The Brig-Visp-Zermatt-Bahn ABDeh 6/6, later known as the BDeh 6/6, and later still as the Matterhorn Gotthard Bahn BDeh 6/6, was a two member class of metre gauge, rack rail, electric multiple units operated by the Brig-Visp-Zermatt-Bahn (BVZ), and later by the Matterhorn Gotthard Bahn (MGB), in the Canton of Valais, Switzerland.

The class was so named under the Swiss locomotive and railcar classification system. According to that system, the class's original classification, ABDeh 6/6, denotes an electric railcar with first and second class compartments, a baggage compartment, and a total of six axles, all of which are drive axles fitted with cogwheels for rack rail operation.

The later classification of this class, BDeh 6/6, signifies a vehicle with no first class facilities, but otherwise the same characteristics as a vehicle of the original classification.

The class entered the BVZ fleet in 1960. Both of its members were rebuilt in 1981-82. From then onwards, both vehicles were confined to Zermatt Shuttle trains. In 2003, shortly after the MGB had become both members' owners (following a merger between the BVZ and the Furka Oberalp Bahn), they were withdrawn from service and scrapped.

==The introduction of the class==
At the end of the 1950s, the BVZ recorded a strong growth in traffic, for which it procured new rolling stock. The ABDeh 6/6, delivered in 1960, had the advantage, compared with the then current HGe 4/4, of being a passenger railcar that could be used just by itself as a passenger train, without any additional passenger cars. It also had a higher towing capacity of 125 t, which was made possible by the inclusion of extra drive axles, as a higher tensile force per axle could not be achieved using the cogwheel system.

==Technical details==
The two members of the ABDeh 6/6 class each had a pair of passenger car bodies connected together, and three twin axle bogies. Each body was mounted, at its outer end, on an outer bogie, via two side frames. At each body's other end, that body was connected, in combination with the other body, to a central Jacobs bogie, in each case via a central pedestal.

Behind the cab, at the Brig end of each vehicle, was a first class compartment, and, at the Zermatt end, the cab was backed up by a baggage compartment. In each of the two car bodies, the compartment behind the cab was followed by an equipment room and toilet, then by an entry platform, and finally, towards the middle end of that car body, by the second class compartment.

Both vehicles had a drive shaft with angled axle drive. The transformer in each vehicle was mounted above the entrance platform.

==Service history==
The ABDeh 6/6 class was an operational success. In 1965, the BVZ therefore took delivery of the three ABDeh 8/8 class vehicles, as a similar follow up order.

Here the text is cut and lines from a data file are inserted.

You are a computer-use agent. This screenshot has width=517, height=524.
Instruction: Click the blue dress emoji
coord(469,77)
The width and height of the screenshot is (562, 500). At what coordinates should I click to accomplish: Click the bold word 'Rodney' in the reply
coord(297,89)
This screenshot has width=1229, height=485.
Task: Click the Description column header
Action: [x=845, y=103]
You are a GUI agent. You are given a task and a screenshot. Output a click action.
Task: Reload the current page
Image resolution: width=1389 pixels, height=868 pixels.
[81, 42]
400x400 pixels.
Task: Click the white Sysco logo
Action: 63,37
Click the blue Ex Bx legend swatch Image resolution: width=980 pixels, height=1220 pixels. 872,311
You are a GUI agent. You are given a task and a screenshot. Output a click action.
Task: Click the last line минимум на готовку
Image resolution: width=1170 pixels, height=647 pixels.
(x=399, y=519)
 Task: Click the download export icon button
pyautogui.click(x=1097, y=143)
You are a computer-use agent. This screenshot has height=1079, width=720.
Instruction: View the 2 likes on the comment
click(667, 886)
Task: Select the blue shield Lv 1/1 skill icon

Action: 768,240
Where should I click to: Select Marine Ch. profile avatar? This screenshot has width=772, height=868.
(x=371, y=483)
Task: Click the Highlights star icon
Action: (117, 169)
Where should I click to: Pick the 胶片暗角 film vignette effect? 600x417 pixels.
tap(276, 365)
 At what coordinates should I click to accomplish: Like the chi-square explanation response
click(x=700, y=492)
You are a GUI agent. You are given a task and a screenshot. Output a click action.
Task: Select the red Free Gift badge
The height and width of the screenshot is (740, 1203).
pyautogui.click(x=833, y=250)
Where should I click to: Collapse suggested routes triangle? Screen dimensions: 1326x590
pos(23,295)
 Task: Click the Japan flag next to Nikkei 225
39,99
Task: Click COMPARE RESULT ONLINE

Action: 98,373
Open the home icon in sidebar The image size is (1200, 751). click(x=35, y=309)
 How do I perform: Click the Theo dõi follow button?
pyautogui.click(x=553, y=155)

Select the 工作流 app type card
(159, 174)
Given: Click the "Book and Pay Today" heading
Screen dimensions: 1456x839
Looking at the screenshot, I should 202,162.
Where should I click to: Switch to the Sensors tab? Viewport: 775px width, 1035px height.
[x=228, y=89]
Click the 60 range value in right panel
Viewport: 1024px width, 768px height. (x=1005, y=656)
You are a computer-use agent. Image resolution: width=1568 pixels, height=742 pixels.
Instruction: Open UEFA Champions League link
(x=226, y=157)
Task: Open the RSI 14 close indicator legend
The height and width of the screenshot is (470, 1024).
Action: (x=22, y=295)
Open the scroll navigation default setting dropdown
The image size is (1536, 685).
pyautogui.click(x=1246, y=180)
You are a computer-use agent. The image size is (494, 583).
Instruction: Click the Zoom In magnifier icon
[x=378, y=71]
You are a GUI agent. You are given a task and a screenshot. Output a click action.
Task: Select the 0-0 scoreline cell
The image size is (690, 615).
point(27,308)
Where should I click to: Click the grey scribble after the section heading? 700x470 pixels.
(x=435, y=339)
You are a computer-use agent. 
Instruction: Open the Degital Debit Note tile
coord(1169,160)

In 1981-82, the two ABDeh 6/6s were rebuilt, and, in light of the removal of their facilities for first class passengers, were reclassified as BDeh 6/6 class vehicles. From then onwards, until the introduction of the new BDSeh 4/8 class in 2003, the BDeh 6/6s were used to operate Zermatt shuttle trains. These trains linked, and still link, Zermatt railway station, which serves the car-free mountaineering and ski resort of Zermatt, with Täsch railway station, where there is a large parking station for people travelling to or from Zermatt by road vehicle.

When the new BDSeh 4/8s joined the fleet, the BDeh 6/6s became surplus to requirements, were withdrawn from service, and scrapped.